▸ Exercise goal
Can you extract everything in the records below, from the line containing "Given: Click the" down to the line containing "Image resolution: width=1000", including both of those lines, and reproduce it word for word?

▸ Listing
-- start --

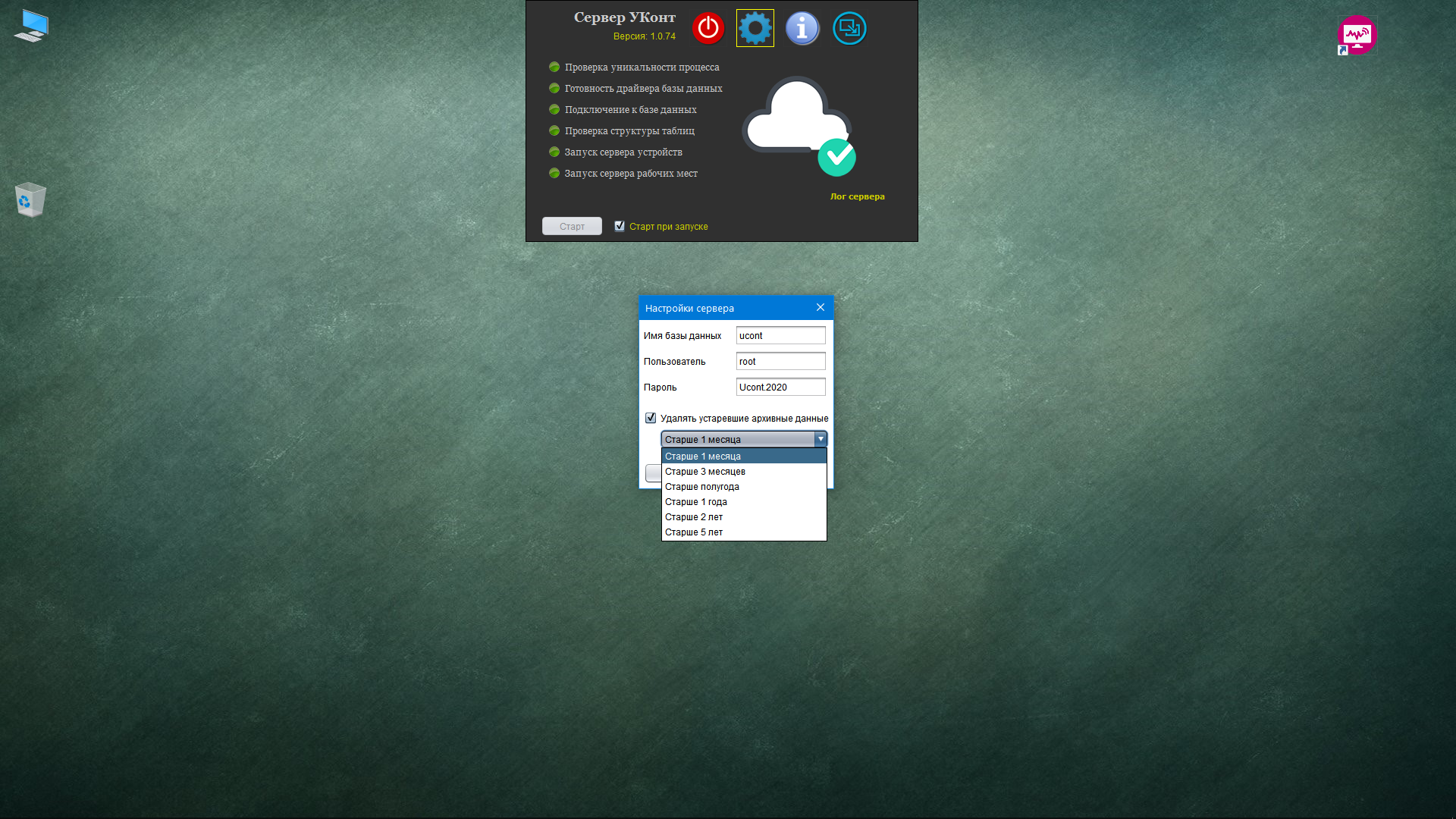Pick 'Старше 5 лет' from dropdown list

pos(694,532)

-- end --
-- start --

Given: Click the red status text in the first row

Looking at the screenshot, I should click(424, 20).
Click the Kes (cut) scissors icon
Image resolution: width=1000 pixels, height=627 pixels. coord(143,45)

-- end --

▸ Result for this exercise
Given: Click the red status text in the first row

Looking at the screenshot, I should click(424, 20).
Click the Kes (cut) scissors icon
Image resolution: width=1000 pixels, height=627 pixels. coord(143,45)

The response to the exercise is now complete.